Can we really rewind the biological clock?

Patricia Feehily


Patricia Feehily

Can we really rewind the biological clock?

Miriam O’Callaghan is a poster girl for looking fab well into your 50s. Patricia says pressure on women to look young is 'unprecedented'

WHATEVER happened to the concept of venerable old age? The answer is simple: nobody grows old anymore – at least not without putting up a heroic fight.

Old age must be resisted at all costs, which, by the way, is not the same thing at all as lying about your age.

To be honest I can’t get my head around it at all. In my book, there’s no point in looking young if you have to admit your age. But I’ve got it wrong apparently. There is no point in looking young when you’re 25: the real achievement is to look young when you’re 65. So, while others are bragging about how fab they look at 65, I, though well on the wrong side of 65, am lying through my teeth announcing that I’ll probably look like a right ould hag when I’m 65.

This obviously is not what they mean by ‘rewinding the biological clock’.

Anyhow, it has come to my notice that older women are under immense pressure these days to at least try and look amazing like Miriam O’Callaghan, 56, walking her dog on Sandymount Strand, dressed to the nines, with long blonde locks floating like a vapour in the summer air. Sadly some of us don’t have either the energy or the motivation, and most of us don’t have the money.
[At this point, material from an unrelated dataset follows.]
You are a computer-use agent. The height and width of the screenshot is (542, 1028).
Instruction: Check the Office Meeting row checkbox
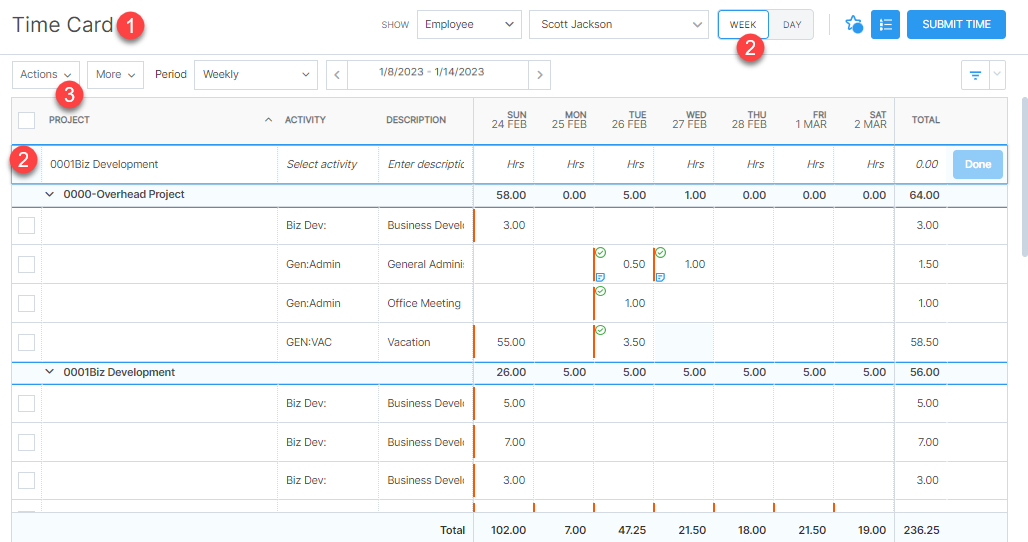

Now all these celebrities who look fab at 50 and even more fabulous at 70 are causing me no end of angst. It’s not because of sour grapes, mind you, but because the idea of eternal youth doesn’t fit in with either my expectations or my philosophy of life, and it is, I’m told, even more high maintenance than an old house.

Anyway, there’s too much talk these days among therapists and counsellors about the terrible pressures being exerted by the fashion industry on young women and teenagers to ‘look a certain way’. Funny enough many of them are now sporting grey hair, which is too big an irony for me to even contemplate. I certainly hope it’s not a parody on our ageing predicament.

On the other hand, there’s not a word about older women who are now expected to look fab at 60 and run a marathon at 80. The pressure on the older woman to look young is, I tell you, unprecedented. So if you don’t mind, I’m taking up the cudgels this week on behalf of all women who have no great problem with looking their age, whatever about admitting to it.

This of course is not in keeping with the spirit of the age. We are living longer than we ever did. But we have no problem, it seems, with people getting on in years so long as they don’t turn decrepit in the process and remind younger people of their mortality. It’s not exactly a new phenomenon, but it is getting worse and there’s nothing we can do about it apart from apologising for not looking like Miriam O’Callaghan who is getting better looking the closer she gets to the camera and the pension. I can’t even take a selfie anymore without getting a fright.

Look, don’t mind me. Maybe I am a teeny bit jealous that I didn’t inherit the good looks and wrinkle free genes that some people are born with or that somebody didn’t tell me in time that the god of youth, whoever he was, certainly wasn’t Bacchus. Maybe I just took life too seriously and fretted so much that age, in the end, had no option really but to wither me and time could do nothing else but destroy my infinite variety. But what the heck! I’m glad that I didn’t spend my youth on a treadmill or my middle years drinking liquid egg white every morning like the 77 year old body builder recently who looked in the mirror when she was 50, and didn’t like what she saw one bit.

I’d be more in tune now with the philosophy of actress, Helen Mirren who told a tabloid newspaper last year when she was 70 that she didn’t expect to look so good as she aged. “But I don’t give a damn,” she said. Or with the down to earth Jennifer Tilley, 55, who attributes her youthful looks to lots of photoshopping. “I put a million filters on my pics and I blow out the wrinkles,” she said breezily.

But that hasn’t stopped the media idealisation, or idolisation, of older women who fight off the ravages of age and turn back the biological clock. They appear everywhere now, described as ‘stunning’, ‘amazing’ and ‘heroic’. Okay, I made up the last adjective, but there is a bit of hero worship there. There is also a bit of ageism, because they wouldn’t have made the ‘wow’ headlines in the first place if they hadn’t the years clocked up as well.

But how do you think it makes the rest of us feel. The most annoying thing of all is that most of them insist that there is no great effort involved in defying gravity and ageing. Forget about the plastic surgeon, the botox, and the multitudinous multinational elixirs of life. All you need is positive thinking, aerobics and maybe a bit of mindfulness, although former model Martha Steward, 73, says she also drinks the juice of a whole lemon every day. Forget it!

Now, on behalf of all older women, I am calling on society to stop putting pressure on us to look like spring chickens when the first flush of youth is well and truly gone. Otherwise there’s no telling where we’ll end up. We can live with the deep seated anxieties etched on our furrowed brows, but we could also do without adding to them at this late stage of our lives.